In the American game show tradition, I’m sure there’s some type of consolation prize for baseball teams who make it to the postseason but don’t win anything. The Twins, for example, might get little charm bracelets. And game 2 of the ALDS could be commemorated by charms for the nice little positive moments that occurred. The nice little moments that didn’t in any way add up to winning what may be the last baseball game played in Target Field this season.
There could be a First Run Scored charm, in memory of Danny Valencia’s sac fly that sent Delmon Young across the plate in the second inning. That should be a shiny little spinning disk, the kind of thing that distracts you for a while until you happen to notice it’s meaningless. For the Twins in this decade, you can put ten of them on the charm bracelet and they’ll dangle and make lots of jangly noise while amounting to nothing.
I guess there should be a Futility charm; maybe it’s an anvil that could drop off the bracelet and maybe bruise your toe. Whatever it looks like, you’ll need to hang your head when looking at it.
But back to the bright side! We need an Unlikely Solo Home Run charm, to denote Orlando Hudson’s bright little blast to left field. It tied the game at two-all in the sixth inning, so the charm should be an insipid smiley face.
And, hey, we need a First Pitch Strike charm, in honor of Carl Pavano’s noble effort and consistent ability to execute the Twins’ pitching approach. Of course, when you throw a lot of strikes, a team like the Yankees might start hitting them. In the fourth, New York tried just that. Curtis Granderson doubled to lead off, and Mark Teixeira smacked a first pitch strike for a single that sent Granderson to third. Next, mighty Alex Rodriguez coiled himself up in his sulky stance and blasted a first pitch sacrifice fly to tie the game. The scoring didn’t end there, but the first pitch pounding did.
Another charm we should have: Holy Joe Mauer, Savior of St. Paul. In tonight’s game, Mauer struck out one less time than he did yesterday, grounded out twice, and got a hopeful-looking leadoff single in the ninth. In the ninth, when we needed three runs to tie and have a chance to head into Yankee Stadium with some of that polite, Minnesota-nice swagger Mauer exudes. Delmon Young would erase Mauer’s lonely hit by grounding into a double play. Joe, you are and remain my hero in every way I can have a baseball hero, but you have been playing like a passionless duffer in this series.
The charm bracelet should have also have a Bad Call charm, in the form of a little umpire’s eyeball. One can actually make a case that the entire game turned on a rather beautiful pitch the umpire neglected to consider a strike. After walking Jorge Posada to start the seventh inning, Pavano seemed to settle back down and laid a lovely trap for Lance Berkman. On a 1-2 count, Pavano carved a pitch just over the inside edge of the plate. It was the best kind of situational pitching, and it should have left a man on first with one out. Instead, the count moved to 2-2 and Berkman launched a deep double to center and scored Posada on Pavano’s next throw: Yankees 3, Twins 2.

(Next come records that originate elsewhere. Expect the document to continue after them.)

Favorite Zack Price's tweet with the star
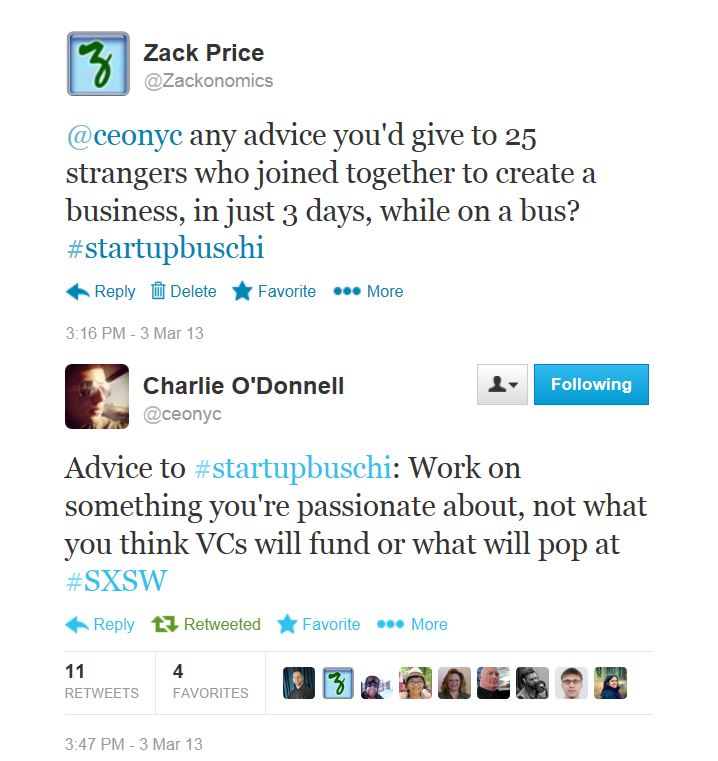718x761 pixels. pos(274,291)
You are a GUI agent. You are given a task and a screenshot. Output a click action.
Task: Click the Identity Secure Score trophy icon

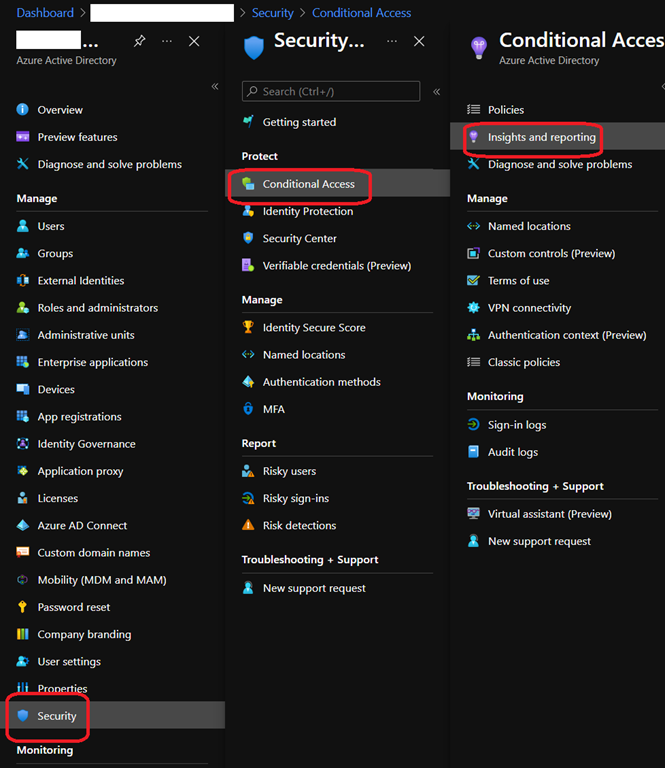pyautogui.click(x=248, y=327)
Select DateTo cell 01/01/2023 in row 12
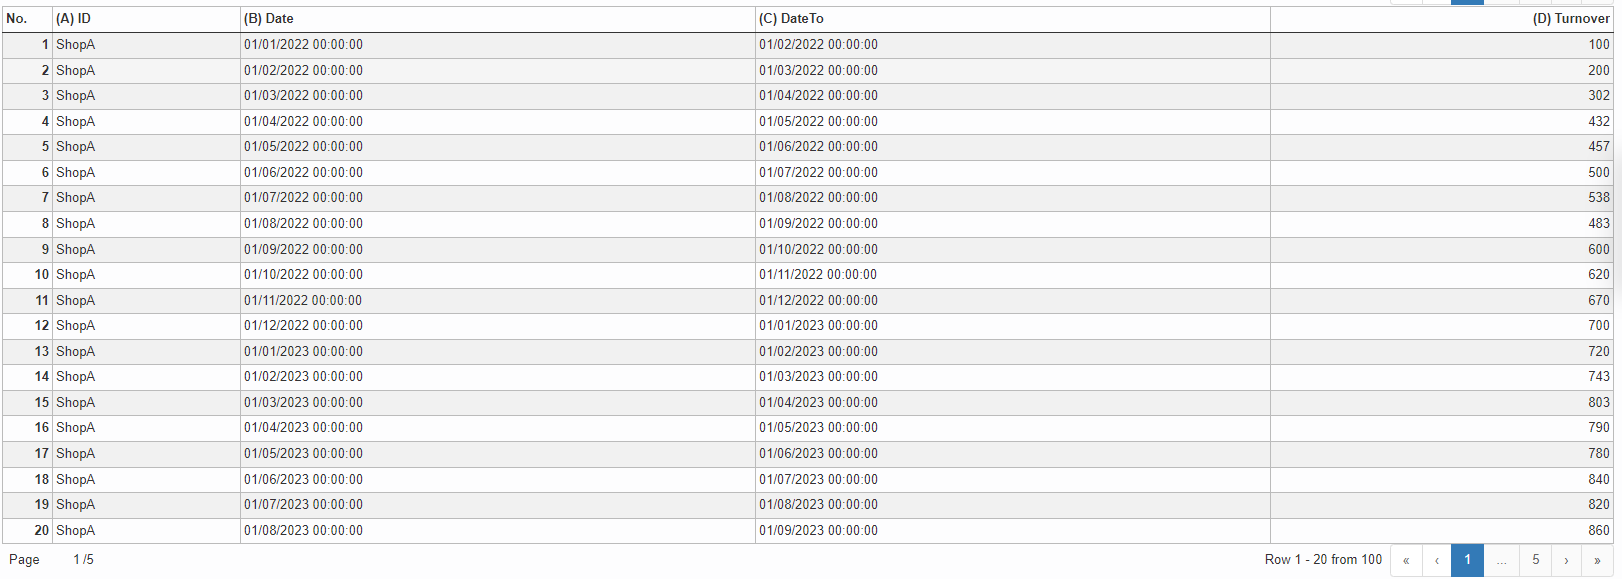Viewport: 1622px width, 579px height. [x=1012, y=326]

I’m a big believer in the human limits of baseball, and I want nothing to do with television replay. I have been impressed time and again by how very good umpires are, and I accept the occasional mistakes they make as the texture on the backdrop of the game. Relying on an umpire’s calls mean granting authority to a powerful, human arbiter. It doesn’t mean every call is accurate, just that the game is played with someone in charge. Accuracy, particularly vaguely scientific accuracy, is overrated.
But back to the seventh inning. Now the Yankees have a man on second, no outs, and a run home. Quite the contrast to the conditions that would follow a correctly called third strike, but that’s baseball. (Yes, I keep muttering that tonight.) After a little bunt single from Brett Gardner, Derek Jeter gets to add still more to his mind-bending heap of postseason stats: an RBI single puts the Yankees up 4-2.
We need a charm for reliever Matt Guerrier’s 1-2-3 eighth inning, but maybe it should be a little cloud for the way his work was overshadowed. It has to symbolize the fact that anything good the Twins do the Yankees can do better. In this instance, consider Andy Pettitte’s 1-2-3 bottom of the seventh. He throttles the Twins, giving them no chance to answer back to the long scoring siege in the top half.
Well, that’s about all the charms I can think of to remember this night. We had such a beautiful season, and such a great ballpark to play in. Fan support, a cohesive team, even an answer—at last—to the dilemma of third base. So maybe there should be a fragment of Target Field limestone on the charm bracelet. That should do it.
I’m uncharacteristically bitter tonight. The Twins are wilting before my eyes, and I have no way to rattle them awake. The psychological aspect of baseball is one reason I love the game, but when I see my beloved team tied in knots by what appears to be abject terror of the Yankees, I am nearing a collapse myself.
There, I got it all out of my system. I can start all over this Saturday. I know, I just know, the Twins can play one game resembling the 94 handsome wins they had this season. They know how. They just have to decide they’re playing the White Sox.